Originally Posted by BayouBiker
In estimating the total cost of ownership for a new generation electric tow vehicle nearly all of the internet analyses use depreciation schedules, and insurance costs from conventional ICE vehicles despite the clear trend for EVs that are far and away more costly on both fronts. The EV accident repair charges are running quite a bit higher than traditional vehicles and insurance charges reflect that. The Cybertruck's stainless exoskeleton is likely to see this in spades. So in my neighbors analysis he is using the average surcharges for insurance. Twice the insurance cost is not unusual. Depreciation is also nearly double, as another poster mentioned. No reason to suspect this will change in the next few years, however there is a good deal of uncertainty so he used a range for both of these costs. The other big cost when towing is the number of extra intermediate overnights and the campground costs for those. He had 35% more non destination overnight stays in his numbers.
Using expected costs as described based on current experience, the EV as a choice is not a contender costing $27k more than the diesel option. By making some assumptions about changes in insurance and depreciation, they get closer, but the EV experience over the past 10 years does not bode well, so you'll have to throw caution to the wind in choosing an EV until a few more years have transpired.
I found it interesting that the analysis including camping fees. Presumably, the goal is to go camping. The two vehicle types don't change the number of camping days. They may change how far afield one travels. If camping fees are an expense to be avoided, wouldn't the ultimate solution be to just stay home?
We need to keep clear the distinction between current EVs and future EVs, which may include EVs capable of towing larger Airstream trailers.
Given that the product hasn't been released yet, by any manufacturer, I think that any analysis of TCO for a BEV tow vehicle is too uncertain today to be of much value. Once there is a product that is commercially available, then the analysis risk will focus more on the repair cost and the resale value, the rest will be much more certain.
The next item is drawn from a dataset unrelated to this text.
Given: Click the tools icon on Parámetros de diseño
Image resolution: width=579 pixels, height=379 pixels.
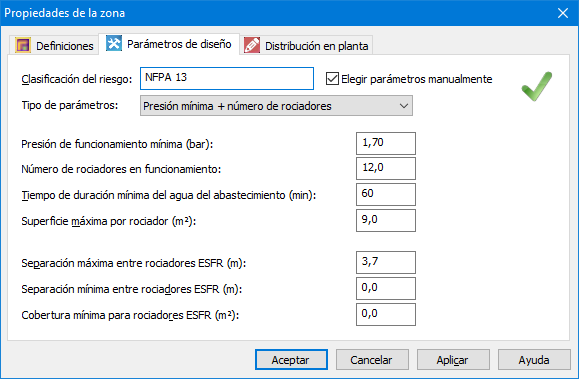Looking at the screenshot, I should (114, 43).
But we can learn from the history of EVs that are available, eg the current experience. Keep in mind that the BEVs being reported on are early generation, and not necessarily representative of current offerings, with respect to range, etc. But it is all we have as a cost basis. These comparisons are for a variety of vehicle classes, excluding pickups. Small cars, medium cars, SUVs, etc. And some of us prefer to tow with SUVs or cars, so there is that. Then we can decide to what extent those analysis methods and data trends should be applied to a future BEV truck which is capable of towing a larger Airstream.
One of the better analysis reports that I saw was Consumer Reports. It doesn't concur with many of Brian's statements, in particular, re depreciation, and insurance. The report has lots of details on how they calculated costs. An example of this is that they estimated the % of charging at home, vs % of charging on long trips, and this could be varied for a potential BEV tow vehicle.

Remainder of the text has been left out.